Na prática, isso pode representar aportes mensais entre R$ 400 e R$ 700, desde que realizados de forma consistente e com visão de longo prazo.
“Quando essa conta sai do campo teórico e vai para o cotidiano, as pessoas entendem que previdência não é um tema distante. Não estamos falando necessariamente de grandes aportes, mas de disciplina e continuidade. O custo de esperar é que costuma ser alto”, destaca Cristo.
O tempo é o maior aliado
Especialistas apontam que o fator mais importante para quem deseja construir uma aposentadoria mais confortável não é necessariamente o valor investido, mas o tempo disponível para acumular recursos.
Quem inicia o planejamento mais cedo consegue aproveitar melhor os efeitos dos juros compostos, reduzindo significativamente o esforço financeiro necessário para alcançar o mesmo objetivo.
“O tempo é o principal ativo da previdência. Quem começa cedo aproveita mais os juros compostos e dilui o esforço ao longo da vida. Quem adia concentra o custo nos anos finais da carreira”, explica o assessor.
Previdência complementar ganha espaço
Cada vez mais utilizada como ferramenta de planejamento financeiro, a previdência complementar deixou de ser vista apenas como um instrumento para aposentadoria.

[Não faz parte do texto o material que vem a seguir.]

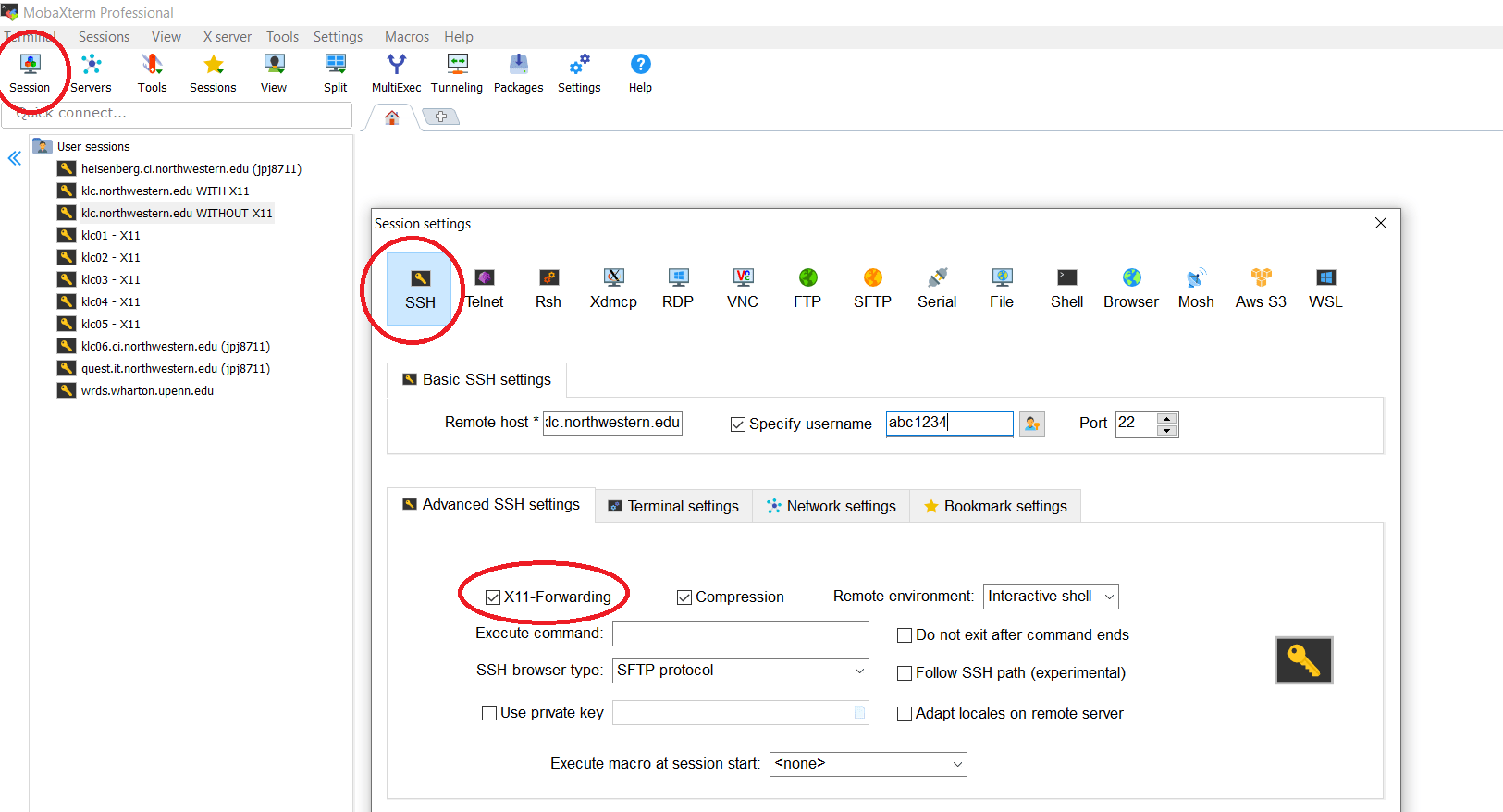
Task: Expand the Remote environment dropdown
Action: coord(1051,597)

Além de complementar a renda futura, ela pode ser utilizada para objetivos como formação de patrimônio, educação dos filhos, sucessão patrimonial e até mesmo projetos ligados à independência financeira.

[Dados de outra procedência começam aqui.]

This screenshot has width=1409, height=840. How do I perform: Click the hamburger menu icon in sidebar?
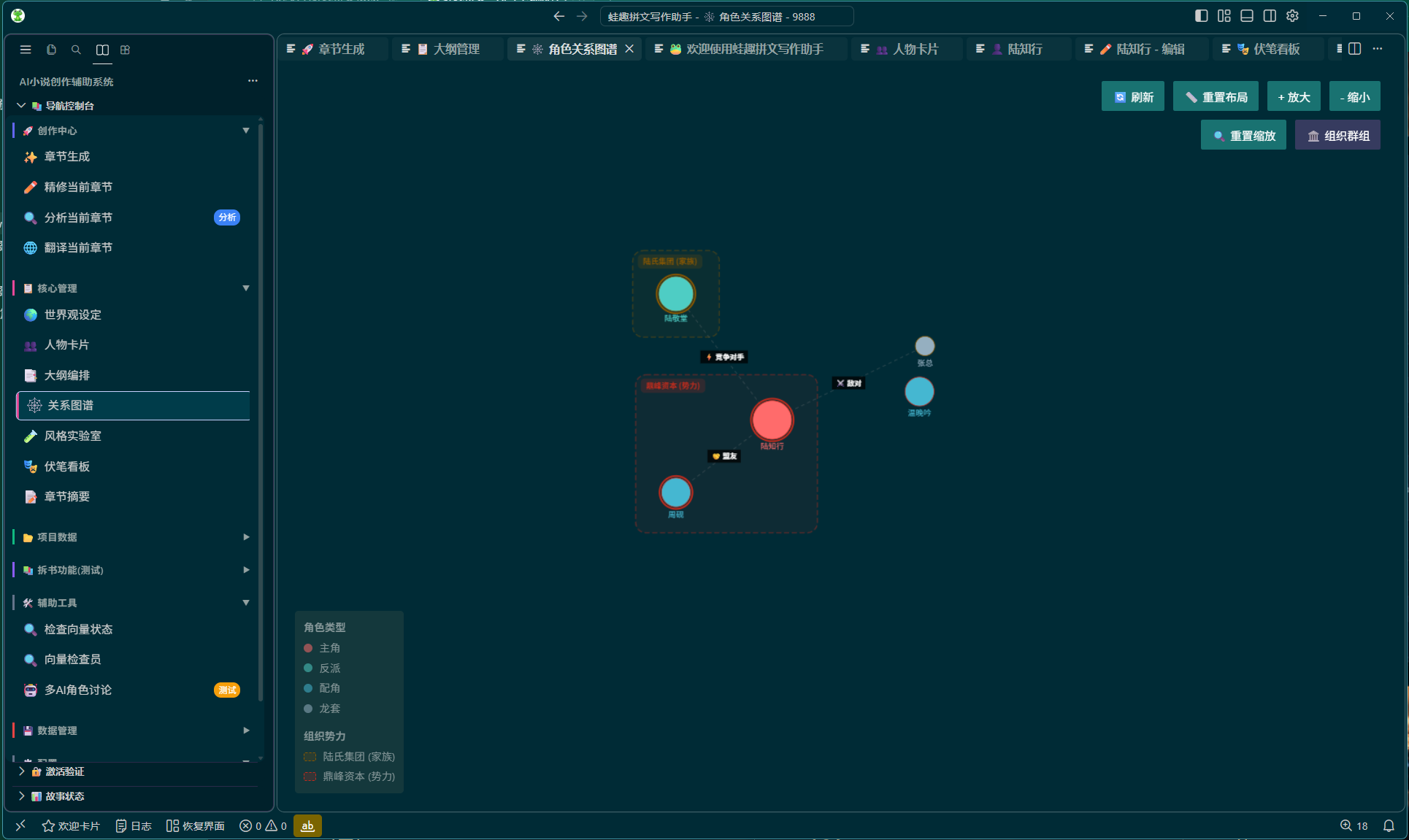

Segundo Cristo, quando o planejamento começa cedo, o potencial de acumulação cresce significativamente. Uma previdência iniciada ainda na infância, por exemplo, pode gerar uma reserva relevante na vida adulta e proporcionar mais liberdade para decisões profissionais e pessoais.
“O brasileiro ainda associa previdência apenas à aposentadoria, mas ela pode ser uma ferramenta poderosa para construir patrimônio ao longo do tempo. Quanto antes se começa, maiores são as possibilidades de transformar pequenos aportes em uma reserva relevante para o futuro”, afirma.
Diante do aumento da longevidade e das mudanças demográficas em curso, especialistas defendem que o planejamento financeiro de longo prazo se tornará cada vez mais essencial para garantir estabilidade e qualidade de vida após o encerramento da carreira profissional.
Como começar a planejar a aposentadoria
Especialistas recomendam três passos básicos para quem deseja construir uma aposentadoria mais tranquila:
Comece imediatamente
Mais importante do que investir grandes quantias é dar o primeiro passo. A consistência ao longo dos anos faz a diferença.Foque na renda futura
O objetivo não deve ser apenas acumular patrimônio, mas garantir uma renda capaz de manter o padrão de vida desejado.Automatize os investimentos
Programar aportes mensais ajuda a criar disciplina financeira e reduz a chance de interrupções no planejamento.
Para os especialistas, o maior risco continua sendo adiar o início da construção dessa reserva.
“O maior erro não é investir pouco, mas não começar. O planejamento previdenciário funciona quando deixa de depender da motivação e passa a fazer parte da rotina financeira”, conclui Christian Cristo.